Do Movimento Litúrgico à Reforma Litúrgica

D. José Manuel Cordeiro, bispo de Bragança-Miranda

O Movimento Litúrgico teve o seu natural desenvolvimento por toda a Europa. O início do Movimento Litúrgico, em Portugal, pode datar-se no I Congresso Litúrgico Português, realizado em Vila Real de 17 a 19 de junho de 1926. Tanto o mosteiro de Singeverga como o Seminário Maior dos Olivais foram dois centros importantes do Movimento Litúrgico. Todo este movimento não aconteceu na paz.
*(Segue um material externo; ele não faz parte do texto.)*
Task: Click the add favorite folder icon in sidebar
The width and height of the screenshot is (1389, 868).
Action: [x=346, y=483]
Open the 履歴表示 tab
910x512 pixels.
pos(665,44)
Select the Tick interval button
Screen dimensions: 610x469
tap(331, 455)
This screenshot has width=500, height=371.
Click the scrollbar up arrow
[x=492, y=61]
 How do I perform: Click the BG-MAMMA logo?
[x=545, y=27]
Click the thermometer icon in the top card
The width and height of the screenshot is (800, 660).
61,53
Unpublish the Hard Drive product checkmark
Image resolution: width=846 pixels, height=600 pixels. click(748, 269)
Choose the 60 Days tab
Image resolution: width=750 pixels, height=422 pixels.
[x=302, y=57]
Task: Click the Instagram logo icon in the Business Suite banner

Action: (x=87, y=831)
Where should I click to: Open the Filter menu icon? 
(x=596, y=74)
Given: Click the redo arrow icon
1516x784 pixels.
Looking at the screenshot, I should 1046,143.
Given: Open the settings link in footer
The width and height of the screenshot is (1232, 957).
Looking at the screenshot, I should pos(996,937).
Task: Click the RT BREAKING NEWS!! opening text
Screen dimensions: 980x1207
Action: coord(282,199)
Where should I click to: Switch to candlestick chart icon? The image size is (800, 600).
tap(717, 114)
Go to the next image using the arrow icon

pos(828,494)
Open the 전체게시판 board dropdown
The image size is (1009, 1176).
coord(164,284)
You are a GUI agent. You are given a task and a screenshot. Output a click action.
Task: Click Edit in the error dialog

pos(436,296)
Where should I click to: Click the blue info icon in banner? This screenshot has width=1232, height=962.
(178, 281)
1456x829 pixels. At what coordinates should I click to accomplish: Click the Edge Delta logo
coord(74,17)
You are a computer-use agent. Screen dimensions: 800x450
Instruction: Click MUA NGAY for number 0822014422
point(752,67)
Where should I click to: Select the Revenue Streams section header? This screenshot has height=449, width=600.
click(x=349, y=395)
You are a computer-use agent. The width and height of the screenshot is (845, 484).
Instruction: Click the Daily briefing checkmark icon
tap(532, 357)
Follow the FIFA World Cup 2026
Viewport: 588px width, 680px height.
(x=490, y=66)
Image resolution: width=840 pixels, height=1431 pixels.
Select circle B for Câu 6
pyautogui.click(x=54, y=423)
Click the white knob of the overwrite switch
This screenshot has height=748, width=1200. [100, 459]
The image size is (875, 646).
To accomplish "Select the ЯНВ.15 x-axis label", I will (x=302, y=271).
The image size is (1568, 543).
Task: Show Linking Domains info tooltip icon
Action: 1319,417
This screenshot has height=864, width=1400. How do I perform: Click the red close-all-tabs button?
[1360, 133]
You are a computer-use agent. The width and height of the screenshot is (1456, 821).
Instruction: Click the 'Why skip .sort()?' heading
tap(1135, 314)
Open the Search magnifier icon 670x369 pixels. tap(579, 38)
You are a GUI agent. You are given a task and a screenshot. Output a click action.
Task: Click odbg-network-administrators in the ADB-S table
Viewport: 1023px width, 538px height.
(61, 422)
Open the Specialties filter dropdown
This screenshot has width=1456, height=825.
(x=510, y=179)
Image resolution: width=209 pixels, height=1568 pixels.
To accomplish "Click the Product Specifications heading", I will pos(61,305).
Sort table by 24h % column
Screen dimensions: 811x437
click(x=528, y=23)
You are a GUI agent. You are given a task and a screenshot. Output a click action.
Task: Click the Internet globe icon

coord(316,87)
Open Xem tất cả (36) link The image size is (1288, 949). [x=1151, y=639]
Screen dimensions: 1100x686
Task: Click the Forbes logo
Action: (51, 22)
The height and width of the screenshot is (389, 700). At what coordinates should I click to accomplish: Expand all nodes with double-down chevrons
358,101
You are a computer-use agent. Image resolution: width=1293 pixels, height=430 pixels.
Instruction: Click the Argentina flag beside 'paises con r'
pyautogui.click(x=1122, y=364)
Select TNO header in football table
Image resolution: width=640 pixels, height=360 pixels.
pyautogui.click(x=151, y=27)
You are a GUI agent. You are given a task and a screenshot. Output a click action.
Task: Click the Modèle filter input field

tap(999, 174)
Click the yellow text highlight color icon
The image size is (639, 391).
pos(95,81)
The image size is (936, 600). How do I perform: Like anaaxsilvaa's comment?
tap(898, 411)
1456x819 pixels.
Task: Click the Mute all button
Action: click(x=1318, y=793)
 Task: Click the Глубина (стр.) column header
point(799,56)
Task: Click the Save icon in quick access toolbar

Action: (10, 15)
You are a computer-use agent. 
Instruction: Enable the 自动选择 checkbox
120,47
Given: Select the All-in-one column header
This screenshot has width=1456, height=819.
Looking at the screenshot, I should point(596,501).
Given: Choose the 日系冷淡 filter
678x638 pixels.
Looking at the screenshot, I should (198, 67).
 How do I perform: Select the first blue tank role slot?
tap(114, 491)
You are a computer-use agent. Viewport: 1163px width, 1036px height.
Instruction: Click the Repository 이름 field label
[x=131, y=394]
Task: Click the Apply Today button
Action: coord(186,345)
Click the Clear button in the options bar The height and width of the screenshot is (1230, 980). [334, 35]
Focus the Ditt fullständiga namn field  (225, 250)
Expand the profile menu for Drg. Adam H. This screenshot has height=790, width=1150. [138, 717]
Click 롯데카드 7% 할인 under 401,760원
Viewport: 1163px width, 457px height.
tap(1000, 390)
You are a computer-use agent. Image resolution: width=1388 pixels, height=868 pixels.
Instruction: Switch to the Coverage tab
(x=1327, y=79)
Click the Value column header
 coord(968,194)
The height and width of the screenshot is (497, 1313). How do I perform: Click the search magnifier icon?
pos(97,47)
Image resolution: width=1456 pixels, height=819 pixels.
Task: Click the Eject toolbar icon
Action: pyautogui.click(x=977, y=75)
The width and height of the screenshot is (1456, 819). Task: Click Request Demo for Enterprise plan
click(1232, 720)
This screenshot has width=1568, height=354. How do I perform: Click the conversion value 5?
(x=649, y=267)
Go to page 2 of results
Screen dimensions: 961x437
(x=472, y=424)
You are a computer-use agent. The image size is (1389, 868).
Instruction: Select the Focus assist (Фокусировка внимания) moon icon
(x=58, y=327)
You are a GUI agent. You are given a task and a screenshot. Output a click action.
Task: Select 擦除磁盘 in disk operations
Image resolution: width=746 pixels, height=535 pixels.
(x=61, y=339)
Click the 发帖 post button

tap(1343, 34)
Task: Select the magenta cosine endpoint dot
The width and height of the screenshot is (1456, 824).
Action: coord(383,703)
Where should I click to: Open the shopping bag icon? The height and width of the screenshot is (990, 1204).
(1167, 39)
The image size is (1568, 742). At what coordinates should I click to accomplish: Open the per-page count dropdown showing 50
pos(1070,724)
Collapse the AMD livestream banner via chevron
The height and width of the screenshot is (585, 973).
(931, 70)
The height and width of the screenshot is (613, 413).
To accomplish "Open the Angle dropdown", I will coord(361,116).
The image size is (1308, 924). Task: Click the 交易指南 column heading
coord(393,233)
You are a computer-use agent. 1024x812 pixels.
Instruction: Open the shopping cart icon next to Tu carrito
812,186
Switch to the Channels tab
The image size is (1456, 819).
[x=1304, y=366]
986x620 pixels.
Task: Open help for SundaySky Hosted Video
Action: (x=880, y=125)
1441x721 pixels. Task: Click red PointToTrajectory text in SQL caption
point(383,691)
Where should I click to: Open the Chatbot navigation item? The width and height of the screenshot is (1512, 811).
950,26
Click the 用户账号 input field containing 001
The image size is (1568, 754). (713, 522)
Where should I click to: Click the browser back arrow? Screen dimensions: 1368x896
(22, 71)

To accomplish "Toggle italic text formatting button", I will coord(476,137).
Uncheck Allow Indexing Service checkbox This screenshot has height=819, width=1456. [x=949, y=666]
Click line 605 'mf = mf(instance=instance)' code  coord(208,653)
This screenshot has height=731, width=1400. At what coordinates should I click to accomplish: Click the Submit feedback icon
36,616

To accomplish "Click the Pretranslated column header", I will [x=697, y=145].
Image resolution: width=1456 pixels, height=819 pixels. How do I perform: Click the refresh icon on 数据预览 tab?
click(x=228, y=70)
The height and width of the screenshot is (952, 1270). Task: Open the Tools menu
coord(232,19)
Pelo contrário, não faltaram no interior da Igreja, discussões, ataques, bispos céticos e com muitas reservas por todo este desenvolvimento litúrgico.

A Encíclica “Mediator Dei” de Pio XII (20.11.1947)[1] é considerada a “Magna Carta do Movimento litúrgico”. Sem dúvida, as reformas de Pio XII contribuíram para uma nova teologia litúrgica, e podemos até acrescentar que o II Concílio do Vaticano desembocou numa teologia da liturgia graças às bases destas reformas lentas e amadurecidas. Todos se davam conta do crescendo da reforma litúrgica e toda a Igreja se abria, naqueles anos, às riquezas do mistério pascal, centro da vida da Igreja e de cada cristão.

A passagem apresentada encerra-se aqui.